Remove the meat from the tail and claws then chop into bite sized pieces.
Add a teaspoon or so oil to the pan or wok. Toast the almonds until golden brown, stirring occasionally. Once the almonds are browned, drain on a paper towel.
Add a bit more oil to the wok and stir fry the celery until tender crisp.
Add bamboo shoots and water chestnuts. Stir fry another minute just to warm them through. Remove the veges to a bowl.
To make the sauce, lightly brown the onion in a bit more oil in the wok.
Add scallions, and garlic and stir fry a few more minutes. When vegetables are soft, add rice vinegar, soy sauce, sesame oil, and sherry. Bring to boil. Then add the cornstarch and water mixture. The color will start like this. I use a whisk once I put the cornstarch in to eliminate any lumps that may form.
Once the cornstarch is cooked and the sauce has thickened it takes on a nice deep brown color. Add the frozen peas and cook until peas are almost cooked.
Add the lobster and mix together with the vegetables, just long enough to heat through.

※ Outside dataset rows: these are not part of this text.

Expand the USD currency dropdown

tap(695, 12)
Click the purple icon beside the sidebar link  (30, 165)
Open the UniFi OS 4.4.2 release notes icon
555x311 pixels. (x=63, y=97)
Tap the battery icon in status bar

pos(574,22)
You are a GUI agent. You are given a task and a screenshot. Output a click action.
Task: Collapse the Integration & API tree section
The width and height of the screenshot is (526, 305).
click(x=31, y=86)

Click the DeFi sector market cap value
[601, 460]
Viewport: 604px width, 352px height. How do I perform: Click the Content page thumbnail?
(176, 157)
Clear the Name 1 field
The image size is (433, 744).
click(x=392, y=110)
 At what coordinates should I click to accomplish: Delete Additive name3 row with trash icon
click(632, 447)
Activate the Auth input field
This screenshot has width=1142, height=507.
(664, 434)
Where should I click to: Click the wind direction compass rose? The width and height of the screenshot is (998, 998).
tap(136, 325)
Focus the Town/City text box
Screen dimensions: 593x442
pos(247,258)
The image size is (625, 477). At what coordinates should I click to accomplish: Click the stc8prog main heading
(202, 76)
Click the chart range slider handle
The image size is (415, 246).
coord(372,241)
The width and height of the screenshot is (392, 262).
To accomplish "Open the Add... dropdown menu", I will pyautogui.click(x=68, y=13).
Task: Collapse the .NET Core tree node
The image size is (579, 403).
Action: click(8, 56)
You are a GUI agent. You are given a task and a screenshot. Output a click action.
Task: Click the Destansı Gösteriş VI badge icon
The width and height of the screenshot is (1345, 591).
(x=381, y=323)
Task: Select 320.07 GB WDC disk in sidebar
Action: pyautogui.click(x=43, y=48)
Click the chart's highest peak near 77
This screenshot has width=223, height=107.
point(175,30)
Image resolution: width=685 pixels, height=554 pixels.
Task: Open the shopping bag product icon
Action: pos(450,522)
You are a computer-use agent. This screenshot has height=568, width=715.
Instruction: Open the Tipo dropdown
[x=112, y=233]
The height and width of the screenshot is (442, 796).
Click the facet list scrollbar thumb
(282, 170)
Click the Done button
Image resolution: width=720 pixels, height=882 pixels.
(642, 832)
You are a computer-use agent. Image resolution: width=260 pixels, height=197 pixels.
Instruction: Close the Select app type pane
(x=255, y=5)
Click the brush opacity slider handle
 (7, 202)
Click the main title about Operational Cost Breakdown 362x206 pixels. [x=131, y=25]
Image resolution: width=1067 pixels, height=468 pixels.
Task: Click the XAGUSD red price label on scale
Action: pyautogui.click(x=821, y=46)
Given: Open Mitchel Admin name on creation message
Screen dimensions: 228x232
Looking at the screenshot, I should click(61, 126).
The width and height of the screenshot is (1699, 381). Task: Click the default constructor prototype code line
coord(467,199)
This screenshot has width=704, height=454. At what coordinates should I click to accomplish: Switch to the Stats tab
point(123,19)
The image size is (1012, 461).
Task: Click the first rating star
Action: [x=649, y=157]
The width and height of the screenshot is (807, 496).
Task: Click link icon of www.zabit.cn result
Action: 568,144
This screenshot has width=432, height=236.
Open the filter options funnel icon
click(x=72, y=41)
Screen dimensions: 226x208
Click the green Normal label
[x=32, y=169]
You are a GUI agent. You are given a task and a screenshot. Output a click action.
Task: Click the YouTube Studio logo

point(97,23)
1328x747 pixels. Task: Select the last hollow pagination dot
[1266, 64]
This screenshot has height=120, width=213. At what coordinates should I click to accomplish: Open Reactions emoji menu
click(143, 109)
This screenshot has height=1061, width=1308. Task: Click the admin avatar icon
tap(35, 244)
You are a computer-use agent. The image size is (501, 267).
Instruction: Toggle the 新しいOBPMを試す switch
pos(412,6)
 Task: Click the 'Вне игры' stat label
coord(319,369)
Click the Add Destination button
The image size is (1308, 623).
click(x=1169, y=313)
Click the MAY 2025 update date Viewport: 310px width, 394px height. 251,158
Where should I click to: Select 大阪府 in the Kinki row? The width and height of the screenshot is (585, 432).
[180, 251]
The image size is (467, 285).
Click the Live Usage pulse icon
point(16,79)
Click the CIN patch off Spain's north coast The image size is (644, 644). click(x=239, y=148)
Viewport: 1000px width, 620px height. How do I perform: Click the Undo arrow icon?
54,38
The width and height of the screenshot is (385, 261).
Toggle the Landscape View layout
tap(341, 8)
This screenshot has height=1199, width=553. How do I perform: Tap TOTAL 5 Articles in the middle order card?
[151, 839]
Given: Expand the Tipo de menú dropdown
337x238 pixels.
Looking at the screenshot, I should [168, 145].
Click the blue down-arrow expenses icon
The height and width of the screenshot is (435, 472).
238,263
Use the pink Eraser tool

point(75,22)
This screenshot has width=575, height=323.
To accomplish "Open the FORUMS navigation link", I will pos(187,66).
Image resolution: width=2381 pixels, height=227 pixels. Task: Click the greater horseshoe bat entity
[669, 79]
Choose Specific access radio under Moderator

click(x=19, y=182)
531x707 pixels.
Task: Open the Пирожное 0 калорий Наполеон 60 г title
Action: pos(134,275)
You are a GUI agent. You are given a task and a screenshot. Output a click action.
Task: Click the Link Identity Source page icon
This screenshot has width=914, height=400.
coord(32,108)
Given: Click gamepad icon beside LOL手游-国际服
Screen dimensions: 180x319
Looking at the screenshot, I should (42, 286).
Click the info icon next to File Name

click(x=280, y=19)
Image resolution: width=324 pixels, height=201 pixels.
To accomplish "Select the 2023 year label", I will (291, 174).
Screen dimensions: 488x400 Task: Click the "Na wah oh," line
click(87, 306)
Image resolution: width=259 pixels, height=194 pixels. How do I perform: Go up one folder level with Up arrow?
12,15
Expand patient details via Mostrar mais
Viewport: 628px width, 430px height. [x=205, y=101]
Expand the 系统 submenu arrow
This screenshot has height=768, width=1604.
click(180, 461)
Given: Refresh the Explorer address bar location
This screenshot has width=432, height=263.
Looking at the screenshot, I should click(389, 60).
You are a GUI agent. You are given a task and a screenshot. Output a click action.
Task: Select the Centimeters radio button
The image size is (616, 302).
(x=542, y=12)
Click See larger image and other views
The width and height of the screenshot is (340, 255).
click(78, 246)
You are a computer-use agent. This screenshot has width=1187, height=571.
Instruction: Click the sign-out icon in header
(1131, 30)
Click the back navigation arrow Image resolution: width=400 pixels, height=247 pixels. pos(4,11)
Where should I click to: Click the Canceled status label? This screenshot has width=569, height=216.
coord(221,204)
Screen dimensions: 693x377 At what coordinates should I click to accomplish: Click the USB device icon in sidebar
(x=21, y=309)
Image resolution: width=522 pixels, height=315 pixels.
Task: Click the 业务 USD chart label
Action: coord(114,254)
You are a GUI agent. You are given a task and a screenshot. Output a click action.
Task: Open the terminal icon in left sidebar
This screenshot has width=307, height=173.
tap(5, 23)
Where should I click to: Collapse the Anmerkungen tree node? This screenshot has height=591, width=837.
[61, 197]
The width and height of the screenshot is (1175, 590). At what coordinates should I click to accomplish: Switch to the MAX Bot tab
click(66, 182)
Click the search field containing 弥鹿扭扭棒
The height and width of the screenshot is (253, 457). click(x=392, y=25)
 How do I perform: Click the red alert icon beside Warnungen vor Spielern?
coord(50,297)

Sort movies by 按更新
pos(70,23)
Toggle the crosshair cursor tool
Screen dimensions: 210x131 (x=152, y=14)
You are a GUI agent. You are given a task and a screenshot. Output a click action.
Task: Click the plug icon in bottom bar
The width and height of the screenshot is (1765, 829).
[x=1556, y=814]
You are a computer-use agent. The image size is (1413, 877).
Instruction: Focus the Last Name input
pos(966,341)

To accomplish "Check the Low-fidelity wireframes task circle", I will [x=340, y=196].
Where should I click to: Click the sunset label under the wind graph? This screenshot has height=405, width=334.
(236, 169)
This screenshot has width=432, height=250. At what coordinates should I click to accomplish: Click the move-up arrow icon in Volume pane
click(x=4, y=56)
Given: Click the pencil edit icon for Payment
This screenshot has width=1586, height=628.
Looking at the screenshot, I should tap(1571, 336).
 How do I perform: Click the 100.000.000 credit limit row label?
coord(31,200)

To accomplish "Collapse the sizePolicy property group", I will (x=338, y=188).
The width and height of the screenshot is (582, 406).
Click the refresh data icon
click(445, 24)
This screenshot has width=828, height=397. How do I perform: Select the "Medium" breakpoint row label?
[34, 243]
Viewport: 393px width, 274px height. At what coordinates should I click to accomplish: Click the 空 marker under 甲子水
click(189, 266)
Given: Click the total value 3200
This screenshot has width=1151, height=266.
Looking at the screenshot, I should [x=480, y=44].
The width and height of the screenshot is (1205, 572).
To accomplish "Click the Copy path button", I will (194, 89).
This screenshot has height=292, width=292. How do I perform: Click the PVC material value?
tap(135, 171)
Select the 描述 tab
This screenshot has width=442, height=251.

Serve immediately with Jasmine Rice, which I am, incidentally, addicted to of late! Love Chinese takout food? This Sesame Orange Chicken is amazing!
A quick version of the Chinese - American Take-out dish!
- (1) 1 to 1-1/2 lb. lobster per 2 servings
- 1/2 cup blanched , slivered almonds
- Peanut , Canola or Olive oil for stir frying, 2 Tbsp.
- 1 stalk celery , sliced
- 1/2 cup onion , diced
- 2 tsp . garlic , minced
- 1 8 oz . can bamboo shoots , drained
- 1 8 oz . can water chestnuts , drained
- 1 8 oz . can button mushrooms , drained
- 1 Tbsp . soy sauce
- 1 tsp . sesame oil
- 1/2 c . lobster or fish stock (or chicken)
- 1/2 c . frozen peas
- 1 Tbsp . cornstarch mixed with 1 Tbsp. warm water
- Salt and pepper to taste
Boil lobster in a large pot that is large enough to accommodate lobster and enough water to fully cover lobster for about 6 minutes, start timing after water returns to a boil.
Toast sesame seeds in wok or large frying pan until lightly golden brown. They will continue to brown when removed from heat.
When lobsters are cool enough to handle, remove meat from claws and tail. Chop into bite sized pieces and set aside.
Stir fry celery until tender but still very crisp.
Add the bamboo shoots, water chestnuts and mushrooms and heat through.
Remove vegetables to a bowl.
Stir fry onion until golden and then add garlic and fry a few more minutes.
Add soy sauce, sesame oil, lobster stock and heat to a fast boil and then add cornstarch mixture. Use a whisk to ensure no lumps form in your sauce.
Once the sauce is thick, bubbly and turns a deep brown add the peas and cook for a couple minutes. Taste and salt and pepper, to taste.
Add the vegetables back to the wok and heat through.
Once vegetables are heated through, add lobster and just heat that through.
Serve immediately with your favorite rice.